Ci sono, però, altri nodi da sciogliere. Ad esempio quello della Giustizia per la quale circolano addirittura quattro nomi: quelli di Roberto Castelli, Giulia Bongiorno, Alfredo Mantovano e Maria Stella Gelmini. Legata alla risoluzione della questione della Lombardia è anche l’assegnazione delle Attività produttive, per la quale sono in corsa Roberto Maroni, Roberto Formigoni e Claudio Scajola. Per l’incarico di sottosegretario alla presidenza del Consiglio circolano i nomi di Stefano Caldoro e Antonio Catricalà, attualmente all’Antitrust. E comincia a girare anche il nome di Carlo Giovanardi per un incarico ministeriale (per lui c’è anche l’ipotesi di una vicepresidenza del Senato). Altre indiscrezioni riguardano un possibile incarico da viceministro per Stefania Craxi e un incarico forte sull’emergenza dei rifiuti napoletani per Barbara Contini. Così come dovrebbe esserci spazio per l’ex Udeur Mauro Fabris, probabilmente per un incarico da sottosegretario. Italo Bocchino, invece, è in corsa per la presidenza della Commissione Affari costituzionali. Per la Sanità, invece, si sta pensando anche a un tecnico di valore che possa dare un contributo all’ammodernamento tecnologico delle strutture sanitarie soprattutto del centro e sud Italia.

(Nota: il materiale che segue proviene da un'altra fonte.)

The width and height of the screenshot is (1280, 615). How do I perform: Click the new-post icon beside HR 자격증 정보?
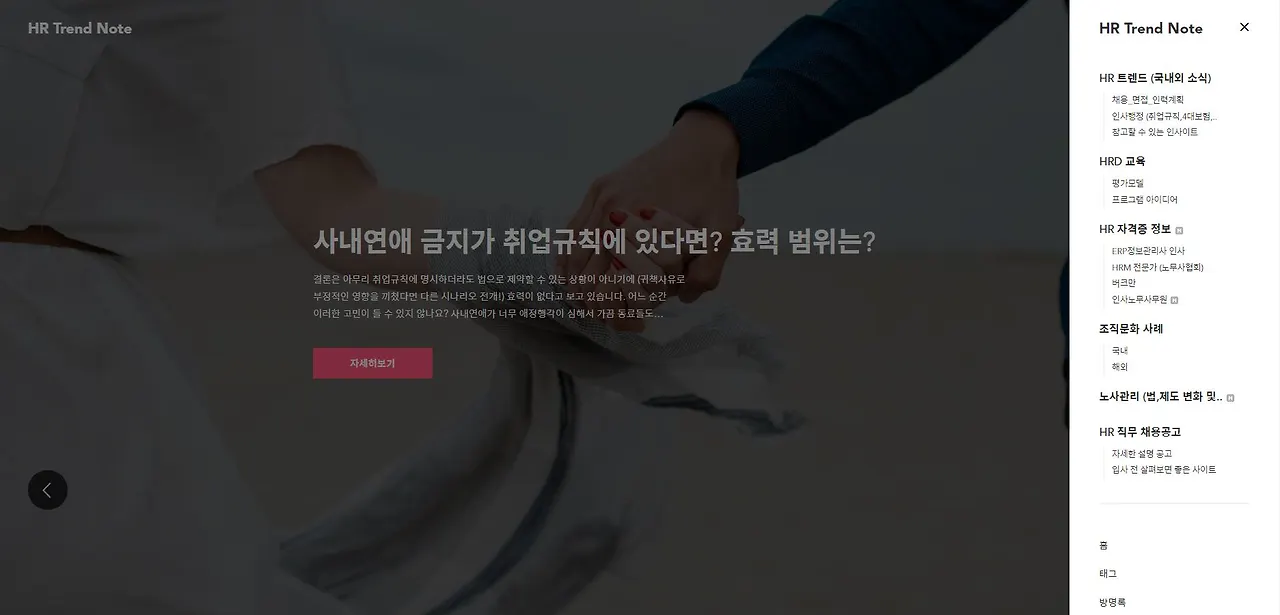tap(1179, 230)
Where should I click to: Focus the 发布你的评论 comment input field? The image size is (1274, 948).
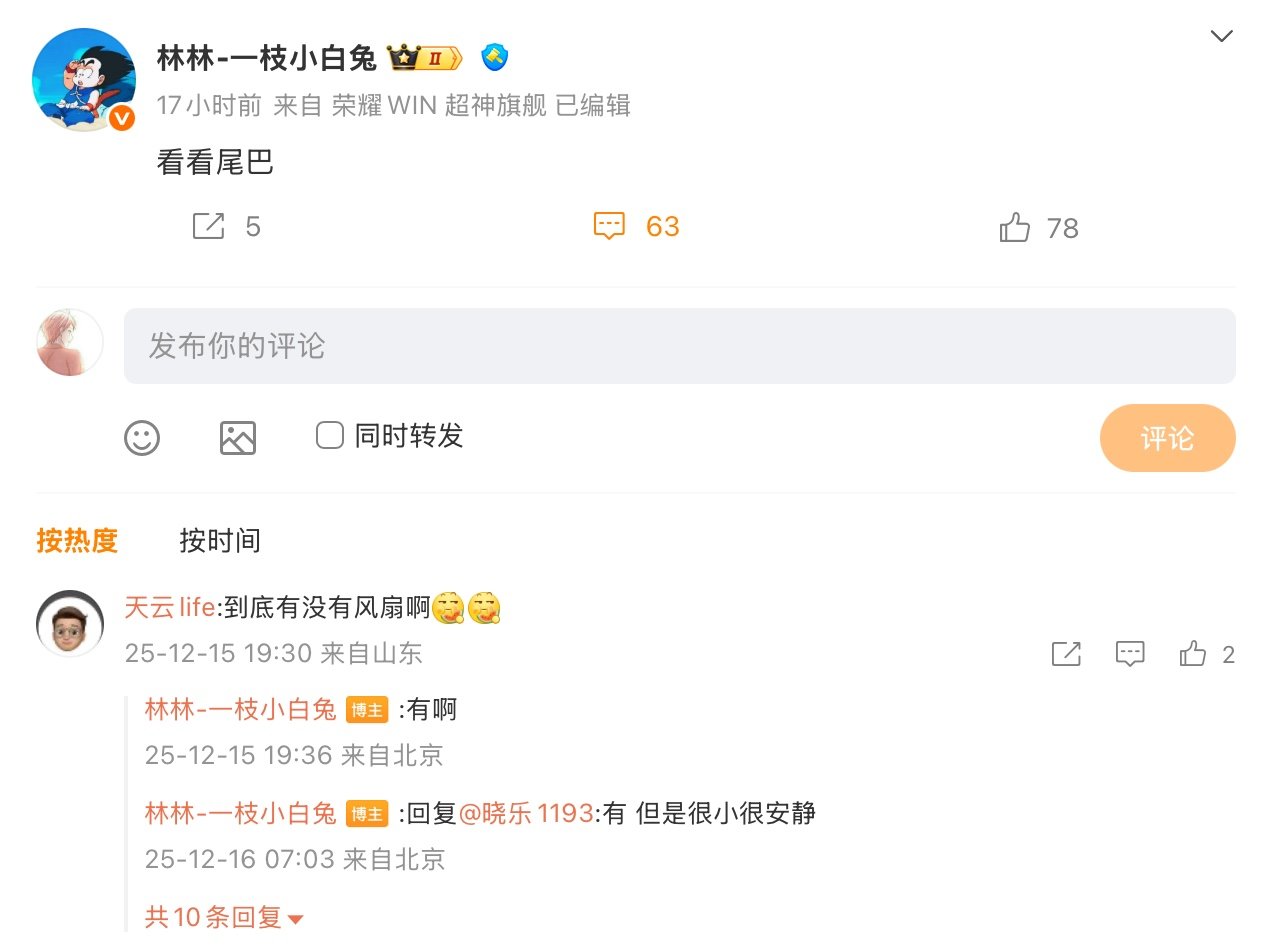(680, 346)
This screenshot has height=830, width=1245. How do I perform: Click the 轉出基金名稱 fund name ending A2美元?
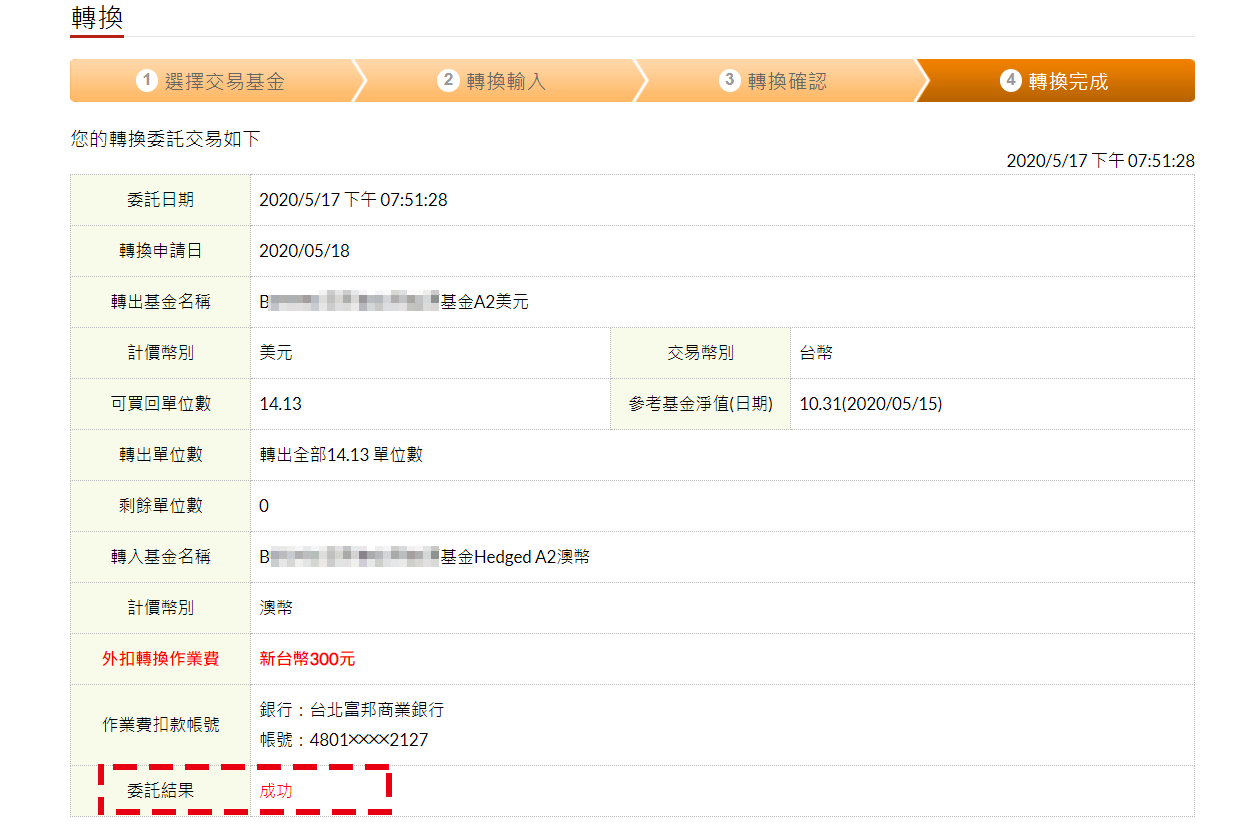coord(394,302)
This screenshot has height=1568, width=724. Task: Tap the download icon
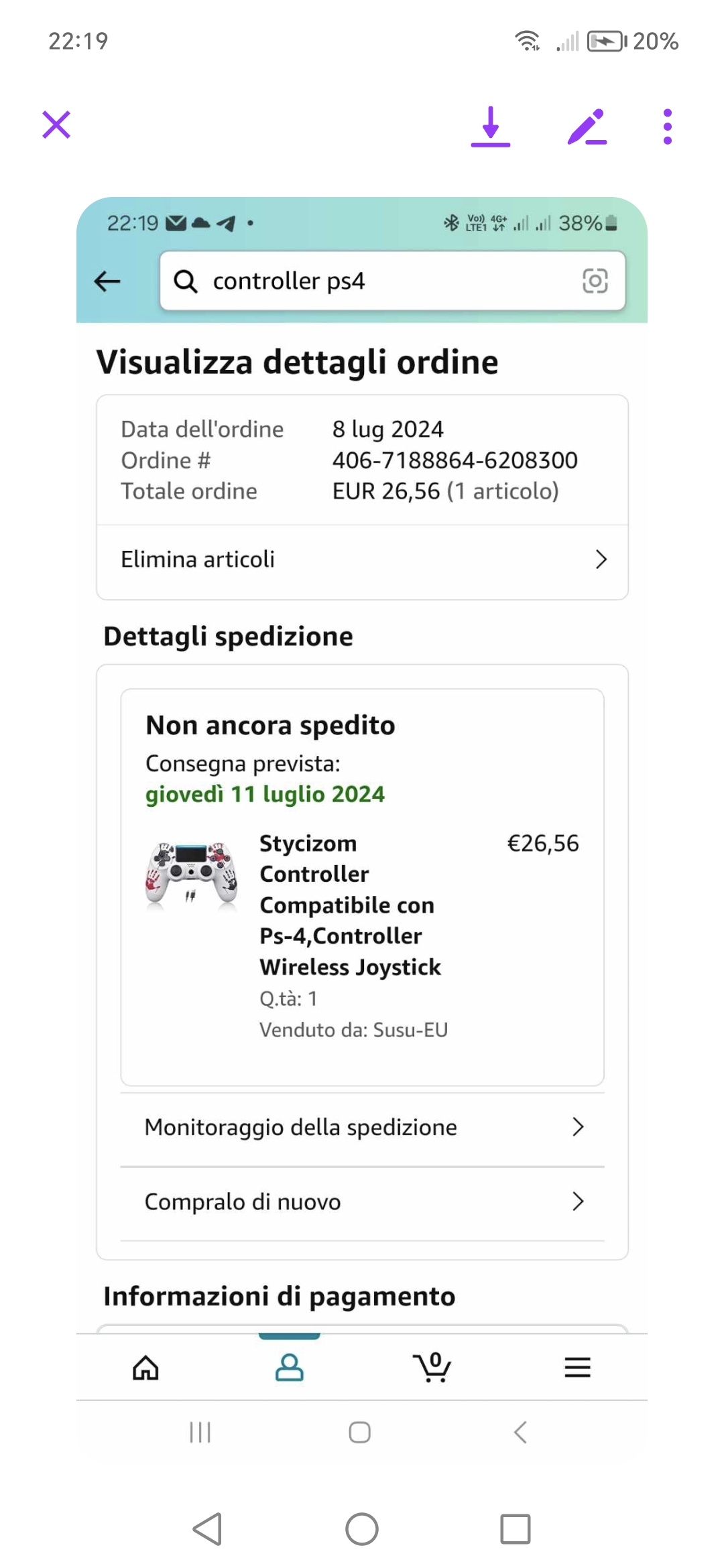click(x=491, y=126)
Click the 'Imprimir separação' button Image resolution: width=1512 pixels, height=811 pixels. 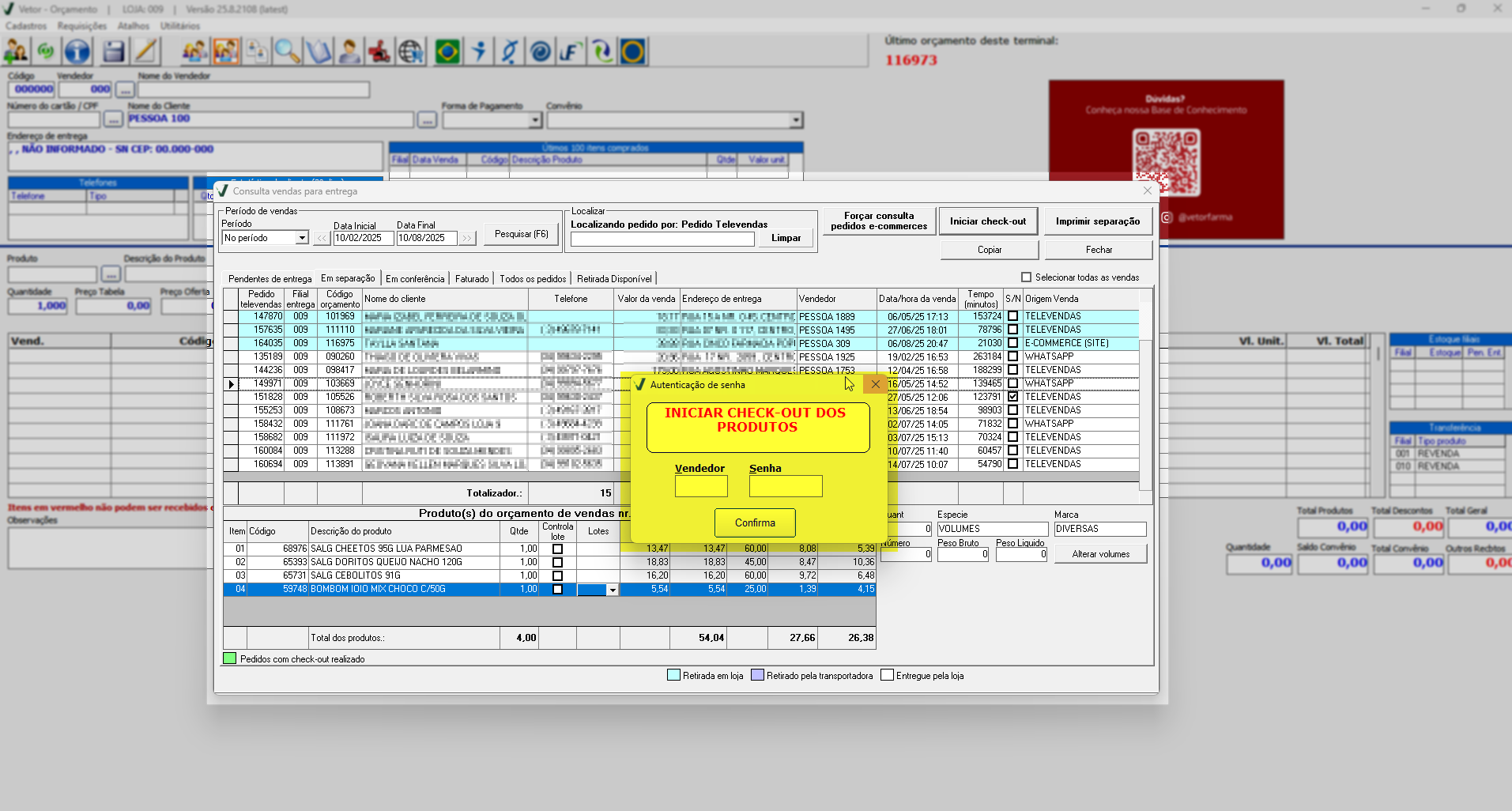(1097, 221)
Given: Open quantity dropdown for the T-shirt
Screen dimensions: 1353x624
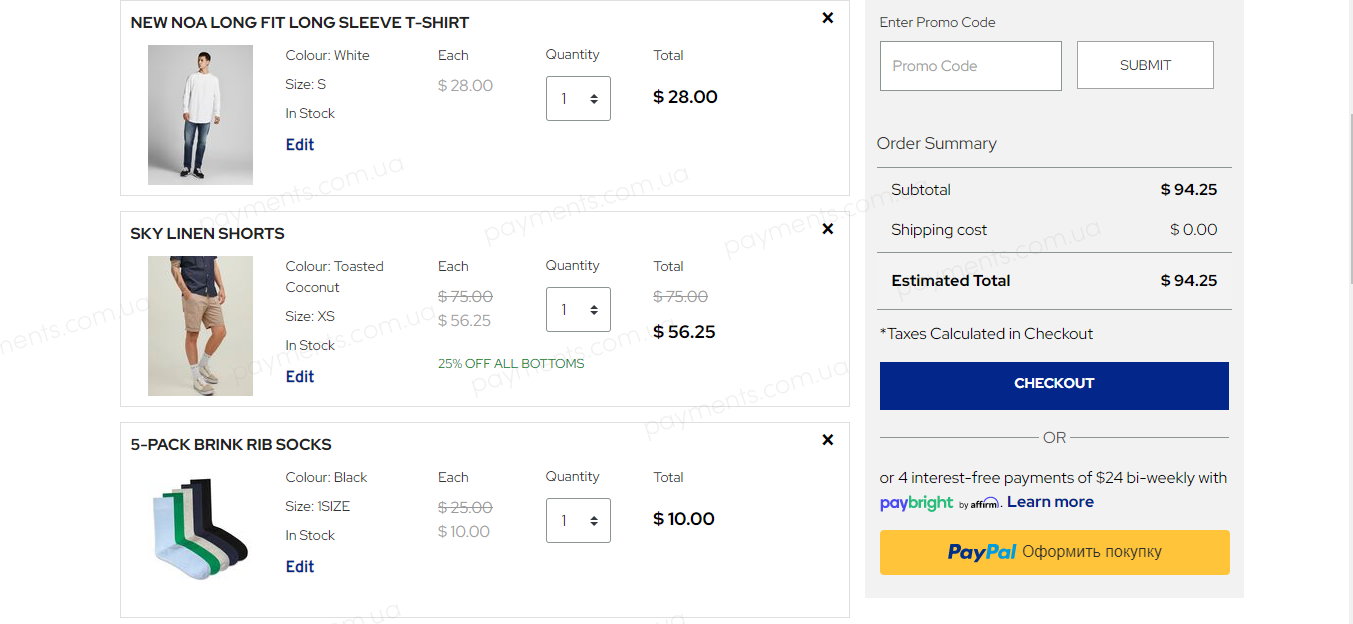Looking at the screenshot, I should pos(578,98).
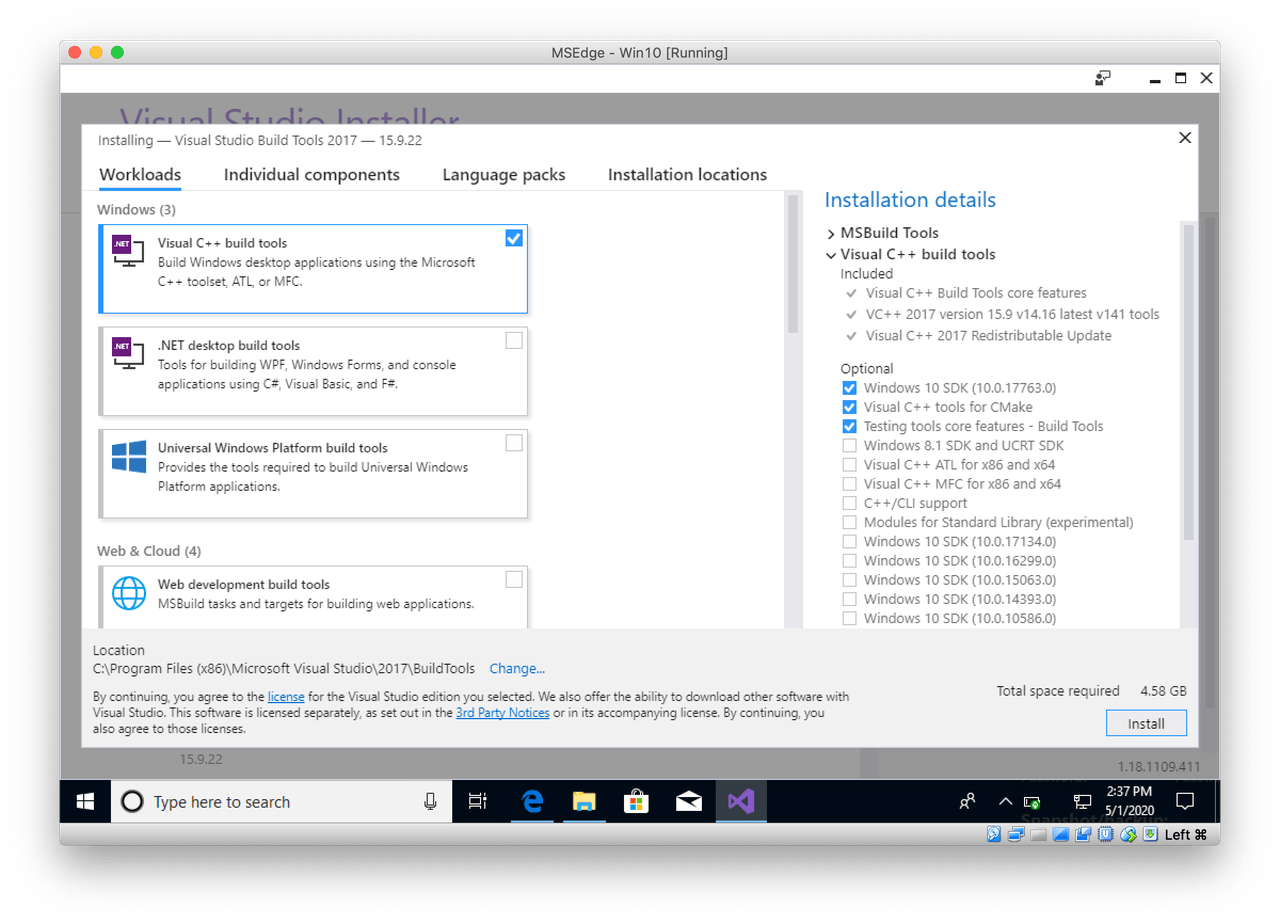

Nel frattempo continuano i contatti internazionali di Silvio Berlusconi, in vista della nuova avventura governativa. Il candidato repubblicano alla Casa Bianca John McCain ieri ha telefonato al premier in pectore per congratularsi per la sua vittoria. La telefonata di congratulazioni del senatore McCain è avvenuta tramite il telefonino di Antonio Martino, in questi giorni a Washington, che si era recato a trovare la famiglia McCain. Martino si trova negli Stati Uniti in visita privata per una serie di incontri con esponenti americani, compreso l’ex-ministro della Difesa Donald Rumsfeld e personalità del mondo dei media e dell’economia.